Révélation du traitement par fluorescence
Révélation du traitement par fluorescence - crédit photo : Vincent Gobert
C'est presque du bleu de Klein : ce jeudi 18 juillet soir à Pfaffenheim, près de Colmar, tous les regards sont tournés vers les tâches fluorescentes. Le 6ème rendez-vous technique Opti-pulvé organisé par Ampelys a jeté un coup de projecteur sur le contrôle de la qualité de pulvérisation.

« Ce soir, il ne s’agit pas de comparer tel ou tel outil, prévient-on du côté d’Ampelys (1). Les ateliers sont là pour présenter plusieurs méthodes de contrôle de la qualité de pulvérisation ». Ils visent en particulier à bien régler les pulvérisateurs et à formuler une recette de bouillie qui soit satisfaisante. Devant environ 80 viticulteurs, c’est Syngenta qui est d’abord envoyé au front pour convaincre de l’intérêt du contrôle qualité. La firme est venue avec deux de ses grands panneaux latéraux et verticaux révélateurs de l’application de la bouillie dénommés « Qualidrop ». Le principe consiste à réaliser un passage avec son pulvérisateur dans une rangée de vigne. La bouillie contient un composé qui révèlera le résultat de la pulvérisation. Les panneaux noirs sont installés en bout de rang. A l’image d’un appareil photo, leur matière sombre « révèle » la répartition de la pulvérisation et la taille des gouttes.

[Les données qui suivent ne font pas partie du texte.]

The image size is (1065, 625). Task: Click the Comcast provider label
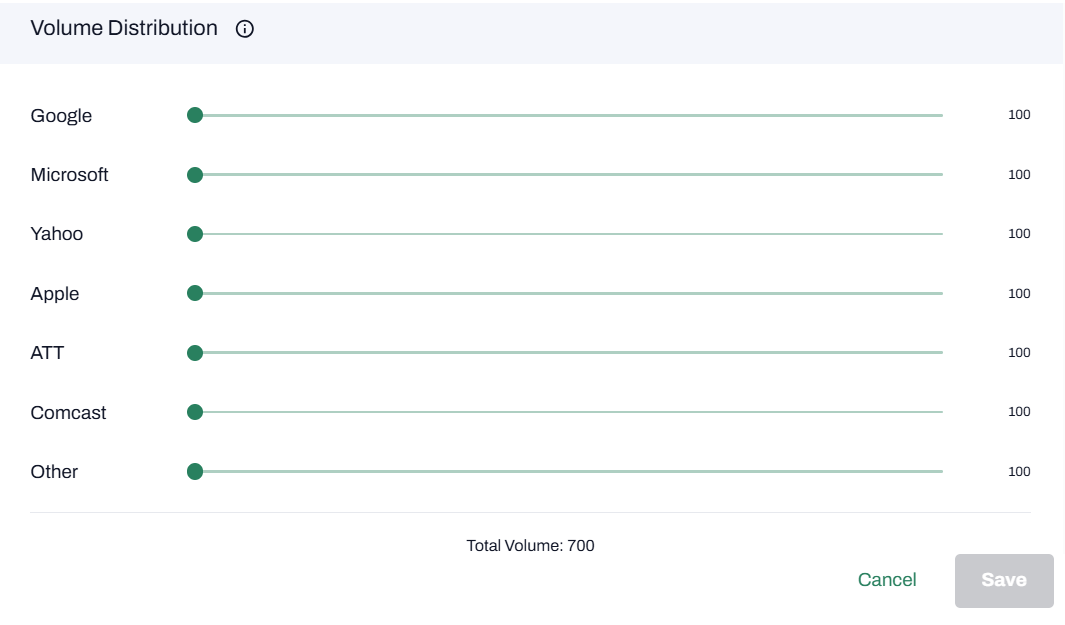pos(68,412)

Complément au contrôle obligatoire

« C’est pas mal, observe-t-on dans le public. Mais est-ce que ça reflète vraiment la qualité de pulvérisation dans le feuillage ou la zone fructifère ? ». « C’est une première approche, explique-t-on du côté de Syngenta, qui ne cache pas qu’elle commercialise ce procédé avec Ampelys. « C’est complémentaire au contrôle du pulvérisateur, périodique et obligatoire, pour lequel on ne contrôle pas la qualité de l’application ». « J’ai testé ces panneaux avec mon pulvé, abonde l’un des viticulteurs présents. C’est utile, ça permet de voir où on envoie le produit ». Syngenta n’en reste pas là. « Nous développons aussi ce matériel sous forme de feuilles recto-verso à placer dans la végétation explique son commercial. Ainsi on pourra voir l’effet du passage à l’arrière des feuilles et à des endroits plus difficiles d’accès pour le nuage de gouttelettes ».

Révélations nocturnes

La nuit tombe sur Pfaffenheim. Pas moins de quatre pulvérisateurs différents sont envoyés au travail. Certains mélanges contiennent l’adjuvant Sticman. Cette fois, c’est De Sangosse qui s’y colle. La firme veut sensibiliser sur la qualité de pulvérisation, d’autant plus importante que l’on applique un produit de contact, notamment de biocontrôle. les techniciens sortent alors les lampes UV qui vont révéler une fluorescence. Les observations peuvent parfois faire penser que l’adjuvant a permis d’assurer une bonne couverture de protection. Des coulures de produit sur les feuilles sont remarquées ci et là sans adjuvant. Mais les comparaisons sont réalisées sur la base d’appareils différents, de pressions et de volumes différents. Cela limite l’analyse. Par contre, la révélation aux UV de la répartition de la bouillie parfois très mauvaise surprend les viticulteurs. Exemple sur un passage de 200 l/ha à 12 bars et 6 km/h avec un outil Mitterer. « Il y en a trop au sol, pas assez sur les feuilles du haut, pas assez en zone fructifère » commente l’un d’entre eux. A l’inverse, le résultat d’un Nicolas plaît. La bouillie passée à 100 l/ha, à 4 bars et 8 km/h montre une bonne répartition, même derrière les feuilles. Finalement, on en revient rapidement aux réglages de hauteur, d’orientations, de pressions et au choix de buses : retour aux basiques, grâce au « contrôle qualité » !

 

(1) Ampelys est l’activité vigne de la coopérative alsacienne CAC.